Polish Your Student

We stopped by a gift shop in a rustic, refurbished mining town on a beautiful spring afternoon. The shop smelled of leather, soft smooth jazz playing in the background was overlaid by the clip-clop sounds of our feet on old wooden floors and the buzzing of a finishing tool at work upon some silver jewelry. We espied a group of beautiful stones behind the glass counter, of various sizes, colors, and not expensive. They were available for mounting or simply purchased as souvenirs. They were opalescent, sapphire, sparkling, golden, streaked with rivulets of variegated colors; they were marvelous. After discussing the stones, sources and how they were created with the owner, we walked away with a rock tumbler/polisher and sands of varying grit size.

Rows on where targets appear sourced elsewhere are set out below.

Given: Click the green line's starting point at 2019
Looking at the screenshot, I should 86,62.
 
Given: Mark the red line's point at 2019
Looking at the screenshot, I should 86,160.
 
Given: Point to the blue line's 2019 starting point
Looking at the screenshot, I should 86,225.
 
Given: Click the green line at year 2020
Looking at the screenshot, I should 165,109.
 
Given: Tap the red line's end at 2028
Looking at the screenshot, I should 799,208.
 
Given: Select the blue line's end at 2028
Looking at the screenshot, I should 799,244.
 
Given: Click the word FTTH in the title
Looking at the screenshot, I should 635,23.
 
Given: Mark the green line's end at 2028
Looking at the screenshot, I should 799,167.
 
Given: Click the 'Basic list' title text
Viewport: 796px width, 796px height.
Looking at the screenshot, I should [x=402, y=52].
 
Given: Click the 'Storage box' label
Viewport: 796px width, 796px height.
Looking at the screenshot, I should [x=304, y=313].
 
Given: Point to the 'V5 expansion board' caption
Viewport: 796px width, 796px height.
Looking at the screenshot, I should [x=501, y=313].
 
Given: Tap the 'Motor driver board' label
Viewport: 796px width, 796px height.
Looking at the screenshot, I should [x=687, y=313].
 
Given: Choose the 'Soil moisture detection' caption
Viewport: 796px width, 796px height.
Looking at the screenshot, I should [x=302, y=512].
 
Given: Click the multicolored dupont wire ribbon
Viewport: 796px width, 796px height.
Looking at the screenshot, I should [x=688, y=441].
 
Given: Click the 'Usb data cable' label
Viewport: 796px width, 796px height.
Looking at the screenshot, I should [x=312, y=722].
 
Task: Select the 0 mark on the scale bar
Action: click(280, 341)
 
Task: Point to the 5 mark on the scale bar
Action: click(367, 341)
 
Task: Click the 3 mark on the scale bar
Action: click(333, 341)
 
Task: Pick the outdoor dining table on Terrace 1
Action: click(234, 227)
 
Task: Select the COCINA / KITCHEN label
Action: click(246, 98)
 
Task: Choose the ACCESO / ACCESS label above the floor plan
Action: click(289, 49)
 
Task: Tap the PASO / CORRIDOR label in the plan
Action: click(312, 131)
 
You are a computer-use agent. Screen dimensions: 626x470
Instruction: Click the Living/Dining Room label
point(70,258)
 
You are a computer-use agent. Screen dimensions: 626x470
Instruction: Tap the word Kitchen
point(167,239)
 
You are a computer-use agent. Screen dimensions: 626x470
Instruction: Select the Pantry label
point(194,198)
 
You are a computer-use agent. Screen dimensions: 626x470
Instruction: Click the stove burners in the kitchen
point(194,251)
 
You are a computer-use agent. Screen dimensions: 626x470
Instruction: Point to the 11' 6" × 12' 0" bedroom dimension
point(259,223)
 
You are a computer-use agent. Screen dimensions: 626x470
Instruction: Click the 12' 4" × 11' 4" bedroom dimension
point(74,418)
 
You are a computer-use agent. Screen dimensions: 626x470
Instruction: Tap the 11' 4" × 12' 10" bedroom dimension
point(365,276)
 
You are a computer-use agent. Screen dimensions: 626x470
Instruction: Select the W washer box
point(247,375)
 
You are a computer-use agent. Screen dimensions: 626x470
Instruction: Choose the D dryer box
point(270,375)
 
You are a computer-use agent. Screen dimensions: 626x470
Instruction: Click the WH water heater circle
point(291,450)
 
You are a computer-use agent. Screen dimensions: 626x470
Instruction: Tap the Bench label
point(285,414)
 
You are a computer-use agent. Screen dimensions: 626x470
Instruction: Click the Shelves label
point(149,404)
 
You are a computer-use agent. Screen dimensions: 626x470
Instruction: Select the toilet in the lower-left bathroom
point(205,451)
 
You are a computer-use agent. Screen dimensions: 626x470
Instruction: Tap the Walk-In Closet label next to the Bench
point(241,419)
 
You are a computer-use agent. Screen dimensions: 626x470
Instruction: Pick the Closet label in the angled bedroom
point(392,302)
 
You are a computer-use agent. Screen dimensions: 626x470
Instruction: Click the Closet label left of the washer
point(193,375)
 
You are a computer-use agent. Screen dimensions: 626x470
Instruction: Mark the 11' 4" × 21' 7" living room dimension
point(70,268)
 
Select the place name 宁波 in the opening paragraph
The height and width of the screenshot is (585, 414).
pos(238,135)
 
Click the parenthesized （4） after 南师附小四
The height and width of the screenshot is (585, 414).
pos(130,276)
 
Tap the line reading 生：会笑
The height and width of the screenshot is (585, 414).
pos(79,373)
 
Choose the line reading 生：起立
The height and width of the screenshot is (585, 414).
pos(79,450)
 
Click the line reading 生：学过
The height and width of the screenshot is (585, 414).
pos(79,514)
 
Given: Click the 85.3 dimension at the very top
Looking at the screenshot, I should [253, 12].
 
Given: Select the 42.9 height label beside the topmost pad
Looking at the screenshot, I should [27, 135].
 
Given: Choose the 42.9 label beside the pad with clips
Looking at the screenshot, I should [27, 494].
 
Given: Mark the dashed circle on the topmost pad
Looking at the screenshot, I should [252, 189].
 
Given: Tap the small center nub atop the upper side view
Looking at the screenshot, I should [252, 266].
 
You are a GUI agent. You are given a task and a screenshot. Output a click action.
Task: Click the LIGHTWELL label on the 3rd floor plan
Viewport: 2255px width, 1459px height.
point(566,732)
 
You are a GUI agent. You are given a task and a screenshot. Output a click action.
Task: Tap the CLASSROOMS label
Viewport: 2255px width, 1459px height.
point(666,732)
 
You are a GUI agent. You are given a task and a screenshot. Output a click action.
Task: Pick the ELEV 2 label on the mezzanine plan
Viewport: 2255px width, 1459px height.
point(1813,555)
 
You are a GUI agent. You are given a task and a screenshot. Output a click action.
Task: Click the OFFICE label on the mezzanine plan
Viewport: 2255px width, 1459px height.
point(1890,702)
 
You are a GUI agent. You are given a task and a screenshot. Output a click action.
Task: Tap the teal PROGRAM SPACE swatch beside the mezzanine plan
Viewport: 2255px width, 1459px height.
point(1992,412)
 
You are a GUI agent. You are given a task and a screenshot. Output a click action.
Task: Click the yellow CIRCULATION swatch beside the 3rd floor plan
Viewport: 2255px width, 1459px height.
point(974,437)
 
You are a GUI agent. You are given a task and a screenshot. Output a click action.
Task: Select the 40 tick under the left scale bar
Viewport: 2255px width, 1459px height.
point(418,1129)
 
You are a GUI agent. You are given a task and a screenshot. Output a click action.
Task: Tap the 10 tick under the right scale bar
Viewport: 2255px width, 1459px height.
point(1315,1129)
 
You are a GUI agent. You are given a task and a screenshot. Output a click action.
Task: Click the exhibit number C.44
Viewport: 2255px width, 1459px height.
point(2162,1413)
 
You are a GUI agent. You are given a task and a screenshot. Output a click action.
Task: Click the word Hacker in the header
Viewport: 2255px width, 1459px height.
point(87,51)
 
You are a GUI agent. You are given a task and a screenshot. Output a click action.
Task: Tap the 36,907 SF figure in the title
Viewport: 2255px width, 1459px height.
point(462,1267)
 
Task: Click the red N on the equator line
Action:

For the next month, my son spent hours searching for and collecting good looking rocks. The small polisher was prepared and we let it do its job for approximately 72 hours. We opened out tumbler and found a group of still ruddy objects, marginally smoother, but without gleam. We returned the sample and started again. A couple of days later we appraised the stones again, finding them a bit smoother, but scarcely reflective. We continued, but head out to the garage to oil up and massage the gloves, baseball season was about to start.

Turning off the tumbler/polisher after approximately six days, briefly examined our stones and moved on, baseball practice rolled into games and summer rolled into fall, winter and other activities. Our stones were pushed behind and under many other materials. No one asked about their whereabouts in the near future or over time. Thirteen years later we still have a clear display box labeled “My rock collection” filled with rough specimens with plenty of possibilities.

Your many variegated students do not have the time or inclination to wait until you come back around. They cannot wait for you to re/gain your excitement, patience, and interest in helping them to flourish and shine. Moreover, their polished gleaming nature often does not present itself readily and easily, similarly to rocks in a polisher. However, their gleam is there. Polish your student with the patience, quality time, resources, and the attention s/he deserves.